It is crazy to think that in 2020, about 1.1 billion people don’t have electricity. And the poorest communities who live in and around those places with weak or no grids pay the most for electricity, which is in most cases generated using diesel. Delivering diesel to these remote places also comes at a premium. Utility companies find it difficult to extend the grid to those places as it can be quite an expensive exercise. For example, in Nigeria it costs about $150 per meter to roll out overhead lines. Just as the mobile telecommunications revolution helped developing nations leapfrog straight to the mobile phone age by quantum tunneling the fixed line network barrier, the best way out for these communities maybe to bypass the traditional grid network system altogether. And speaking of cell phones, a cost of charging index based on charging an Apple iPhone shows just how expensive electricity is in rural Africa.

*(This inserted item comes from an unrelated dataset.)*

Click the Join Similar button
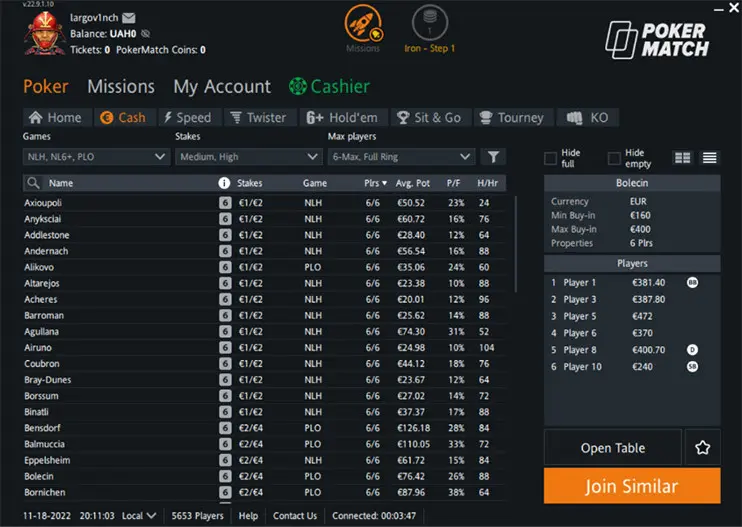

According to Liquidstar, it costs $0.94 to charge an iPhone 8 annually in the US, and it costs a whopping $5.60 to charge the same 19.8 Wh iPhone battery in rural Nigeria. This disparity, where some of the people with less pay much more for electricity per kWh than some of the wealthiest, is what Liquidstar has set out to address. Early stage pilots show charging the same iPhone on the Liquidstar platform reduces this charging cost in rural Nigeria to $3.40 as shown in the chart below:
Co-founded by Scott Salandy-Defour, Conor Colwell, and Luke Johnson, Liquidstar wants to revolutionize the off-grid electricity market with its Decentralized Autonomous Utility (DAU) platform. Scott Salandy-Defour says, “Liquidstar’s platform runs on the utility rails of the future integrating a blockchain based stack to efficiently manage secure identity, transactions, and metering.” By taking out the expensive bits (the powerlines and power reticulation systems), Liquidstar’s ‘wireless’ battery-powered sustainable ecosystems aim to solve energy access challenges for some of the powerless 1.1 billion.
At the center of this ecosystem are what they call “Waypoint” charge stations. The Waypoints have been designed in partnership with Australian company Blackstump. Waypoints have been designed to be electricity source-agnostic and inputs can be from several sources, including wind, solar, and even some diesel generators to complement the renewable sources as needed.
In a Gogoro-style battery charging and swapping system, people can pick up a battery pack from a Waypoint and take it home to power the appliances and equipment they need. They are then charged a fee when they return to swap the empty battery for a full one. They are billed based on how long they had the battery and how much energy they used. This fee also depends on the size of battery they rented. In general, Liquidstar’s customers can save up to 20% of their current blended energy costs. For the majority of the potential clients, kerosene makes up a significant portion of their blended energy costs. Kerosene abatement programs would be very welcome in this part of the world, as besides being an expensive energy source, kerosene is also quite dangerous as it is flammable and breathing kerosene fumes regularly could have serious effects on their health.
Liquidstar’s portable battery packs come in several sizes, ranging from 10,000 mAh to 3.2 kWh packs. The heaviest pack weighs around 25 kg. Liquidstar has partnered with SunSynk and betteries on the battery packs. Liquidstar uses cylindrical 18650 cells in the smaller battery packs, which when used in a second life have on average 70% charge capacity remaining. Berlin-based betteries is repurposing second-life batteries to make sustainable and affordable battery packs, which we covered recently here. Liquidstar aims to put Waypoints within 1 to 2 km of most users. This would be a shorter distance compared to most people’s current commutes when they walk to charge their cell phones or to buy kerosene. Early stage nano-pilots are already underway in Nigeria with its partner Vista Advisory Partners. Another pilot is underway in Benin.
The Benin pilot is particularly exciting for us, as it brings out the incredible value that can be derived from this platform. In Benin, Liquidstar is working with the partners in the motorcycle taxi industry. The pilot involves replacing petrol motorcycles with electric motorcycles in the taxi industry powered by Liquidstar’s portable batteries. The Benin pilot is with the government on their Seme City Smart City, and a local solar solutions company called ARESS will be managing the taxi service. This is where the beauty of vehicle-to-grid tech really comes out. We know a lot of people, including ourselves, are excited at the prospect of a Nissan Leaf unloading some of the energy from its 62 kWh battery pack in a suburban home, and also excited by the potential of a fleet of these Nissans being involved in some form of market participation, e.g. in real-time frequency regulation.
Liquidstar’s Benin trial shows us another beautiful side of vehicle-to-grid applications at this lower end of the spectrum. The electric motorbike taxi can generate income during the day, with the leftover battery carried home. The remaining capacity can then be used at the home (vehicle-to-grid) to power the typical low power devices found in these rural homes. This pilot shows the beauty of solving the transportation and electricity access problem at the same time. Depending on the usage, the motorcycle rider can then swap out the empty battery for a full one at the nearest Waypoint the next day. During the day, those remaining in the home can also make use of a smaller battery pack. These “wireless grids” look to be a viable option to increase electricity access in the near future.